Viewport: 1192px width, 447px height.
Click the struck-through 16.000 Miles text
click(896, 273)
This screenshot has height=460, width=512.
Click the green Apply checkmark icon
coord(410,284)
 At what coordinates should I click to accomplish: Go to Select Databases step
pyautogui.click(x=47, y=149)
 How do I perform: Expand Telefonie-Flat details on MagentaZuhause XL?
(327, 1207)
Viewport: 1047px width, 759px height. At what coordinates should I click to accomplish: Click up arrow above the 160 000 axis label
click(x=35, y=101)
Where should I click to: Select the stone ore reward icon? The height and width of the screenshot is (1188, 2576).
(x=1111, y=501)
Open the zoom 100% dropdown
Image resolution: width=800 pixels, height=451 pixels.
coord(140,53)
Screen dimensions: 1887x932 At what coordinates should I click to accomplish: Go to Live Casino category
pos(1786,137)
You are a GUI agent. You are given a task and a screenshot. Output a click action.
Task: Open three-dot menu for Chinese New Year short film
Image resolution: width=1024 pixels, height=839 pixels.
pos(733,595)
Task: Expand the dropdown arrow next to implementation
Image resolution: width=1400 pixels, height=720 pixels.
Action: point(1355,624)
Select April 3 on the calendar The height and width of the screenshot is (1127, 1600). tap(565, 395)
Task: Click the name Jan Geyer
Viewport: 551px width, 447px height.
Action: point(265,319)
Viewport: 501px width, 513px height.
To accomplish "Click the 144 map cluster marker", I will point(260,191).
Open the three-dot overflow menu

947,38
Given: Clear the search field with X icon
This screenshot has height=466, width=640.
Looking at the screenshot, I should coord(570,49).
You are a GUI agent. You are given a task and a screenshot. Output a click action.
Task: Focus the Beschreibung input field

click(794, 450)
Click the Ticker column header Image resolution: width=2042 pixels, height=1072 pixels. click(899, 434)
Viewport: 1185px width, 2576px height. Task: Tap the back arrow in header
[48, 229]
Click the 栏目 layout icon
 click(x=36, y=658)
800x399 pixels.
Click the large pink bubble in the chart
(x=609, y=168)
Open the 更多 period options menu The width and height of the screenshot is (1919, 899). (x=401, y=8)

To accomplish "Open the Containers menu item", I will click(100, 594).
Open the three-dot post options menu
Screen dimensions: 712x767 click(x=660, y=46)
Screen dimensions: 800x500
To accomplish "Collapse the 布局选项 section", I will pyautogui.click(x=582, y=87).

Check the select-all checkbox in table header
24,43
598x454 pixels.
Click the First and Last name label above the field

—————

### What to work on
Please retype the listing above with no line missing.

### Solution to this problem
Viewport: 1192px width, 447px height.
Click the struck-through 16.000 Miles text
click(896, 273)
This screenshot has height=460, width=512.
Click the green Apply checkmark icon
coord(410,284)
 At what coordinates should I click to accomplish: Go to Select Databases step
pyautogui.click(x=47, y=149)
 How do I perform: Expand Telefonie-Flat details on MagentaZuhause XL?
(327, 1207)
Viewport: 1047px width, 759px height. At what coordinates should I click to accomplish: Click up arrow above the 160 000 axis label
click(x=35, y=101)
Where should I click to: Select the stone ore reward icon? The height and width of the screenshot is (1188, 2576).
(x=1111, y=501)
Open the zoom 100% dropdown
Image resolution: width=800 pixels, height=451 pixels.
coord(140,53)
Screen dimensions: 1887x932 At what coordinates should I click to accomplish: Go to Live Casino category
pos(1786,137)
You are a GUI agent. You are given a task and a screenshot. Output a click action.
Task: Open three-dot menu for Chinese New Year short film
Image resolution: width=1024 pixels, height=839 pixels.
pos(733,595)
Task: Expand the dropdown arrow next to implementation
Image resolution: width=1400 pixels, height=720 pixels.
Action: point(1355,624)
Select April 3 on the calendar The height and width of the screenshot is (1127, 1600). tap(565, 395)
Task: Click the name Jan Geyer
Viewport: 551px width, 447px height.
Action: point(265,319)
Viewport: 501px width, 513px height.
To accomplish "Click the 144 map cluster marker", I will point(260,191).
Open the three-dot overflow menu

947,38
Given: Clear the search field with X icon
This screenshot has height=466, width=640.
Looking at the screenshot, I should coord(570,49).
You are a GUI agent. You are given a task and a screenshot. Output a click action.
Task: Focus the Beschreibung input field

click(794, 450)
Click the Ticker column header Image resolution: width=2042 pixels, height=1072 pixels. click(899, 434)
Viewport: 1185px width, 2576px height. Task: Tap the back arrow in header
[48, 229]
Click the 栏目 layout icon
 click(x=36, y=658)
800x399 pixels.
Click the large pink bubble in the chart
(x=609, y=168)
Open the 更多 period options menu The width and height of the screenshot is (1919, 899). (x=401, y=8)

To accomplish "Open the Containers menu item", I will click(100, 594).
Open the three-dot post options menu
Screen dimensions: 712x767 click(x=660, y=46)
Screen dimensions: 800x500
To accomplish "Collapse the 布局选项 section", I will pyautogui.click(x=582, y=87).

Check the select-all checkbox in table header
24,43
598x454 pixels.
Click the First and Last name label above the field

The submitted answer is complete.